Methods: Two Cynomolgus heart allograft recipients each received CD20R1V1 (20mg/kg weekly for 4 doses) and either anti-CD28 (FR104) or anti-CD40 (2C10R4), neither of which significantly deplete B-cells. Two Rhesus each received one dose of CD202B8R1 (50 mg/ml). Immunophenotyping of CD19⁺CD20⁺ B cells was performed at intervals on PBL and lymph node by flow cytometry to quantify the frequency of switched memory (Sm: IgD^–CD27⁺); unswitched memory (USm: IgD⁺CD27⁺); naïve (N: IgD⁺CD27^–CD38⁺IgM^int) and transitional B cells (Tr: IgD⁺CD27^–CD38^hiIgM⁺).

Results: All monkeys exhibited rapid efficient B cell depletion in peripheral blood that was sustained for 42-56 days [Figure 1, top panel]. USm and Sm depletion was relatively durable. A Tr phenotype predominated as B cells reappeared in PBL. B cell depletion in lymph nodes (LN) was incomplete particularly with the CD20R1V1 regimen (30-60% at D14), but was more profound with the CD202B8R1 regimen (100% at D14, ~70% at D28) [Figure.1, bottom panel] .

Conclusions: Both aCD20 reagents efficiently deplete naïve and memory peripheral blood B cells for about one month, with incomplete efficacy and shorter duration of effect in LN. These data will inform design of future studies to evaluate the correlation between aCD20 treatment efficacy and relative efficiency and duration of B cells depletion in various immune compartments.

CITATION INFORMATION: Sun W, O'Neill N, Zhang T, Braileanu G, Reimann K, Pierson R, Azimzadeh A. Effect of Two Anti-CD20 Abs on B Cell Depletion and Reconstitution in Non-Human Primates. Am J Transplant. 2017;17 (suppl 3).

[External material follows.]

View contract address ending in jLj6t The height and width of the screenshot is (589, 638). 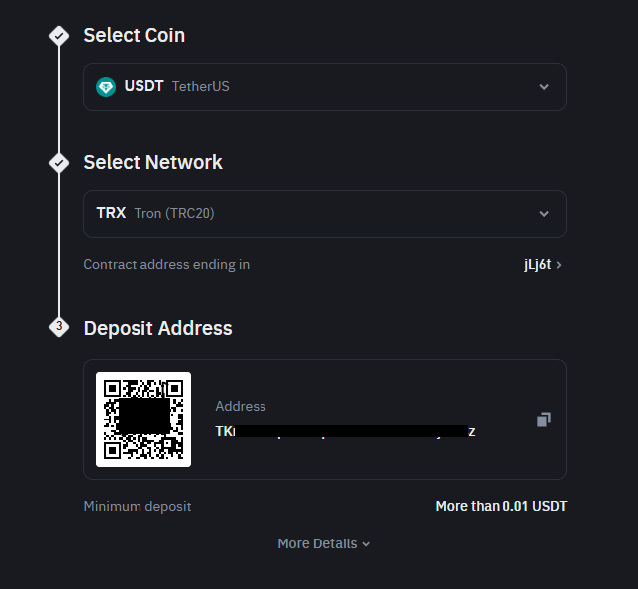coord(536,265)
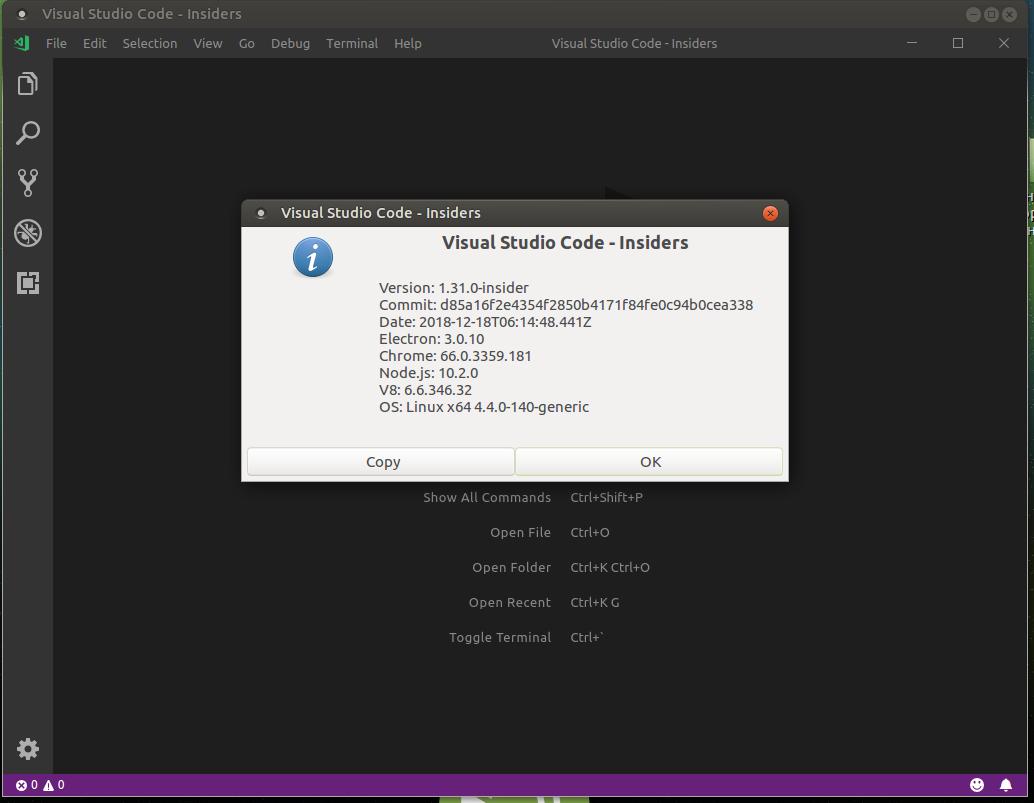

To cite this abstract in AMA style:

Sun W, O'Neill N, Zhang T, Braileanu G, Reimann K, Pierson R, Azimzadeh A. Effect of Two Anti-CD20 Abs on B Cell Depletion and Reconstitution in Non-Human Primates. [abstract]. Am J Transplant. 2017; 17 (suppl 3). https://atcmeetingabstracts.com/abstract/effect-of-two-anti-cd20-abs-on-b-cell-depletion-and-reconstitution-in-non-human-primates/. Accessed November 21, 2024.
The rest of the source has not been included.